Rushes are also nice natural looking plants for wet areas. Juncus acuminatus is an example, it is otherwise known as the tapertip rush and has a showy red to pink flowering seed head. Plants are 3-4 feet tall and are hardy in Iowa. Wild rice is another alternative as well. Zizania aquatica is a tall grassy plant, up to 10 feet tall, with long, white plumes of seeds. Though rare, wild rice is native to northeast Iowa. Elymus canadensis is a distant relative of rice called Canada wildrye. It is unique in that this 5-6 foot tall grass has arching spikes of seed heads with twisting awns. Pontederia cordata, commonly called pickerel weed is a fantastically showy plant with its unusual heart shaped leaves and blue/purple flowering stalk. It is hardy in zones 4-9 and requires full to part sun. This native plant can be in a stream or shallow pond, but it will only get up to 2 feet tall.Sagittaria latifolia or arrowhead plant is also a good plant for sunny spots in a stream or pond. The 4-5 foot leaves usually draw attention because of their unusual shape, an arrowhead with smooth edges. Its blossoms are white and are commonly seen in northeast portions of Iowa. The arrowhead plant is native to this state.Alisma plantago aquatica or water plantain is yet another wonderful plant for wetlands. This plant grows in a rosette, or clump formation and can reach up to 3 feet tall with a tall panicle of delicate white flowers that make it nearly 6 feet tall. This plant is hardy (zones 4-8) and grows well in sun to part shade. Ranunculus lingua is otherwise known as the greater spearwort, and with its captivating yellow flowers it is easily incorporated into any ornamental pond or stream garden. It is hardy (zones 4-8) and can grow as tall as four feet. The thin, graceful leaves and stem of this plant make it especially attractive.Calla palustris is a nice low growing water plant that is also known as water arum. It has dark green heart-shaped leaves and produces a white spathe that will develop red and orange fruit as it matures. This plant is hardy (zones 3-8) and grows in the full sun along streams and in ponds.

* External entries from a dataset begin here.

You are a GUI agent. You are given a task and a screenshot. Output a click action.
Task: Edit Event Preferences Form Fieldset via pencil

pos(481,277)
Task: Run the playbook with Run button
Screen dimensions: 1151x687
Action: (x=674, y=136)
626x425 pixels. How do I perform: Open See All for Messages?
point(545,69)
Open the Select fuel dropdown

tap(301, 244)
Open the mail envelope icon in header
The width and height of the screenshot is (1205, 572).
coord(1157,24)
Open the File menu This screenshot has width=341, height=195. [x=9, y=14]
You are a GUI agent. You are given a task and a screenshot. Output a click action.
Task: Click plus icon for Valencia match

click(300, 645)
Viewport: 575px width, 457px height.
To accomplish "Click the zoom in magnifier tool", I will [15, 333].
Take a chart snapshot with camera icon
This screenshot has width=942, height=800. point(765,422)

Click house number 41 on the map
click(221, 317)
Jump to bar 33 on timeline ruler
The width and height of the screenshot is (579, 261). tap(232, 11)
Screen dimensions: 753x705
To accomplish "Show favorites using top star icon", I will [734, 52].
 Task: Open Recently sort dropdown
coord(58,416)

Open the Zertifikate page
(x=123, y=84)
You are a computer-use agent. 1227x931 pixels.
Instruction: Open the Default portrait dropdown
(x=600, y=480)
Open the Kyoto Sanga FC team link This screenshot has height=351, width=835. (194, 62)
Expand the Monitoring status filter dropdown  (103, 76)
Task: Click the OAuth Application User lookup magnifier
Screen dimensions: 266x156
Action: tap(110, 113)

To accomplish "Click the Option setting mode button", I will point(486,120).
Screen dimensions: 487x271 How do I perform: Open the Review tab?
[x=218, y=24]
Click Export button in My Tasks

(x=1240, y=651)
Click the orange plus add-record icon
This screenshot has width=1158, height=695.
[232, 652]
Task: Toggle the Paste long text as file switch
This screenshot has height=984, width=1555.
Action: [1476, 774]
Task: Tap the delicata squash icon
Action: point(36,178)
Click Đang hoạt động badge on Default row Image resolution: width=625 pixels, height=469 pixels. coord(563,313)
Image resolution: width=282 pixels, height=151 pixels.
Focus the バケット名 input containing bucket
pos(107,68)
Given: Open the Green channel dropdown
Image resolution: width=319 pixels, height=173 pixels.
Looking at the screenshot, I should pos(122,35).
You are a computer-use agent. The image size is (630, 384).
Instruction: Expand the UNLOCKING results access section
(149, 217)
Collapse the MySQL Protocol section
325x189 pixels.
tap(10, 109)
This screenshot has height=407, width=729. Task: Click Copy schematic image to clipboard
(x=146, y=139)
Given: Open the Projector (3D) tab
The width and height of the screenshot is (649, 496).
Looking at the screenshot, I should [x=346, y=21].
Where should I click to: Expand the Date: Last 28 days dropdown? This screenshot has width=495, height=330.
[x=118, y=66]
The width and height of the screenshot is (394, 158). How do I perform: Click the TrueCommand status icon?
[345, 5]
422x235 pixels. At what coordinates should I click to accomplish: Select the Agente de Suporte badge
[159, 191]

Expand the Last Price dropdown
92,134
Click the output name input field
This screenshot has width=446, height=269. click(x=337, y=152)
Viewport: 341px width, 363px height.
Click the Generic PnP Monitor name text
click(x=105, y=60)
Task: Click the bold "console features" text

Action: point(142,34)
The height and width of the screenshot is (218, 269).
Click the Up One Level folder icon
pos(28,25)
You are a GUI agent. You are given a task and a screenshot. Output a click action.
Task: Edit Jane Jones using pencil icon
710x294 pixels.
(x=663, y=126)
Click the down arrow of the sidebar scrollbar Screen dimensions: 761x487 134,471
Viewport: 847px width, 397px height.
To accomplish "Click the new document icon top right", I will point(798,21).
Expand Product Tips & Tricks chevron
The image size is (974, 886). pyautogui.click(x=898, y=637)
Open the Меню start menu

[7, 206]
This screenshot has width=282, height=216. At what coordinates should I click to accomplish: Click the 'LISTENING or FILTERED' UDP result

All of the aforementioned plants are considered emergent plants. This means that they have roots in the water that anchor them, and their leaves and stems are above the water. The majority of these plants are perfect for any slow moving water garden or pond. The reeds and sedges will create a natural look, and their showy seed heads will captivate those looking for more than just green stems and leaves. The dicots are a welcome addition as well and will produce flowers and fruits that will add color and contrast to the tall, grace of the monocots. By combining the monocots and the dicots in your garden you will be able to develop a more ornamental looking stream garden or pond, as opposed to the ever popular cattail ditch-look.